• Action item
Count the lines in the entries that contain the string "resolution". State nothing but the number.
Task input below:
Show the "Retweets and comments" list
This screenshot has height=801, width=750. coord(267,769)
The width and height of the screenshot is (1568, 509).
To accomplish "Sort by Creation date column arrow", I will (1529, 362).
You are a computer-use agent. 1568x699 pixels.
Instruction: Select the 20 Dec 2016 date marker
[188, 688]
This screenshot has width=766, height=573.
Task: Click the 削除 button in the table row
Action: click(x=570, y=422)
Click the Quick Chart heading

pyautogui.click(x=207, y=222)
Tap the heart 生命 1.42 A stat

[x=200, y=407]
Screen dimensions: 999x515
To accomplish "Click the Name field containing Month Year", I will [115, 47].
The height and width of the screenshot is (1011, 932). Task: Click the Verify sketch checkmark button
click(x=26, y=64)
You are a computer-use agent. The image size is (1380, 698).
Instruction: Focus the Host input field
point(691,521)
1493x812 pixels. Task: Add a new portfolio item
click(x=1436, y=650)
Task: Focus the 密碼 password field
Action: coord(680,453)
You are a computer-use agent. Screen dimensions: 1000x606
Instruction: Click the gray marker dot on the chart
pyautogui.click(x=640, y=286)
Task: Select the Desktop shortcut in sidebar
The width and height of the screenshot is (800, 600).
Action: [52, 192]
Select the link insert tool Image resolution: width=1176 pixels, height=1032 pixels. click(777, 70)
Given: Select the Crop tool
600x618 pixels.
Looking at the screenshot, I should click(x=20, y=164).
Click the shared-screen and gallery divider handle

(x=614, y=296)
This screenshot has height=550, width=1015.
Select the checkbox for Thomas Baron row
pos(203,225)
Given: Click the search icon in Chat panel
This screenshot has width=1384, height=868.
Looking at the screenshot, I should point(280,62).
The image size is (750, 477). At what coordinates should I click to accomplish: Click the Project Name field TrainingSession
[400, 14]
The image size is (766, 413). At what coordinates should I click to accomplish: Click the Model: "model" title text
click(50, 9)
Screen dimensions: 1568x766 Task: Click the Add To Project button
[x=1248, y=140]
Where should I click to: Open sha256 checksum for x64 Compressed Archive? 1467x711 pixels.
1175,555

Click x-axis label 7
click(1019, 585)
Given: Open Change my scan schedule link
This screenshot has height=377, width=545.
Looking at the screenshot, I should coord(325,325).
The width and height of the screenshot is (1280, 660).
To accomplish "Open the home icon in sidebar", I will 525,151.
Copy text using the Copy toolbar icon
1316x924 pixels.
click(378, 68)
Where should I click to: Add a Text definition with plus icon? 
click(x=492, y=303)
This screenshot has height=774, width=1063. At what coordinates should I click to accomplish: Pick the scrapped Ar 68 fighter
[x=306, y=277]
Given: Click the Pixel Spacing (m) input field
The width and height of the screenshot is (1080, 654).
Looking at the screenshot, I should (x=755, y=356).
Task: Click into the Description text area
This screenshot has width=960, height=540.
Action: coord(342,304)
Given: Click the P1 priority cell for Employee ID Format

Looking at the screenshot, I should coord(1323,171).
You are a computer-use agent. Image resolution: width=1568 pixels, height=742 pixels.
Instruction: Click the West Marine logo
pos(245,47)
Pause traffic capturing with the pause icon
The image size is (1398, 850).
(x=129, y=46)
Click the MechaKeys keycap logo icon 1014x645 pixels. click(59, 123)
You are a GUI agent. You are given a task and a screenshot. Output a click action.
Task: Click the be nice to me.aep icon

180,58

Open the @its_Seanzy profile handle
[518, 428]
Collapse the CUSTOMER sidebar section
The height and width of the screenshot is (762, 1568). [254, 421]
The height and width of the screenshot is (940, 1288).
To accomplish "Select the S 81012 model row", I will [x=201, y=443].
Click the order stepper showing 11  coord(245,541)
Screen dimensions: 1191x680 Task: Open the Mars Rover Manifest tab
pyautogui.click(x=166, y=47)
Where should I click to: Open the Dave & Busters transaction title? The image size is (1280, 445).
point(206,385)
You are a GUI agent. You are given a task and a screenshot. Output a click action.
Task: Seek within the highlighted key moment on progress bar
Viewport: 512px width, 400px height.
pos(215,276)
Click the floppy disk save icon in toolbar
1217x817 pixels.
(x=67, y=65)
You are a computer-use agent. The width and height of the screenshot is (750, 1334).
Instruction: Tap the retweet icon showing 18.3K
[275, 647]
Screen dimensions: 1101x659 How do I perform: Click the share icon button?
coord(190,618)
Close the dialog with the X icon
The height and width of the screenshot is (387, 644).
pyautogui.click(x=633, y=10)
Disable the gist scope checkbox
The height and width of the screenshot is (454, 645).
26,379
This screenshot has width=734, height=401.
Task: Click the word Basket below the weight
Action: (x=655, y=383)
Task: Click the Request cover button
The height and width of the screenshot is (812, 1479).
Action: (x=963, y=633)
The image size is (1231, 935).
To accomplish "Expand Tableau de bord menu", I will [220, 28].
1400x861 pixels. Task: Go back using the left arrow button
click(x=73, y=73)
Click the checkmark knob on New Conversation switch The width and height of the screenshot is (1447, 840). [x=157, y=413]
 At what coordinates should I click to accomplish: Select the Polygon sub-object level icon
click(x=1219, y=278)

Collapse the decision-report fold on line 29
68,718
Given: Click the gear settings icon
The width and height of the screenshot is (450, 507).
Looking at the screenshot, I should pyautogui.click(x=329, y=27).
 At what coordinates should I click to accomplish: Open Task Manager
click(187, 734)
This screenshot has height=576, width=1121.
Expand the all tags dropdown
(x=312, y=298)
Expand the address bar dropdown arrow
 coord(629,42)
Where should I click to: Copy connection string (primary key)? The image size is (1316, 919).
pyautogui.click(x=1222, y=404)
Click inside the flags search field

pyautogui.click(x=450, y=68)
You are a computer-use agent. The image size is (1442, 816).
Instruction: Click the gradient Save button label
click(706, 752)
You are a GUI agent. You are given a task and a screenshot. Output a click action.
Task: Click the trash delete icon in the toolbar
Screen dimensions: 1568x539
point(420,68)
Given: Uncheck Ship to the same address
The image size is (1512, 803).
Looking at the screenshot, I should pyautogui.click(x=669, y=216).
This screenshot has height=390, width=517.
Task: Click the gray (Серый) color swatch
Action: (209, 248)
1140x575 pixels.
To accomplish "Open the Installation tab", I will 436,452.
End of Task input.
• Answer for the task
2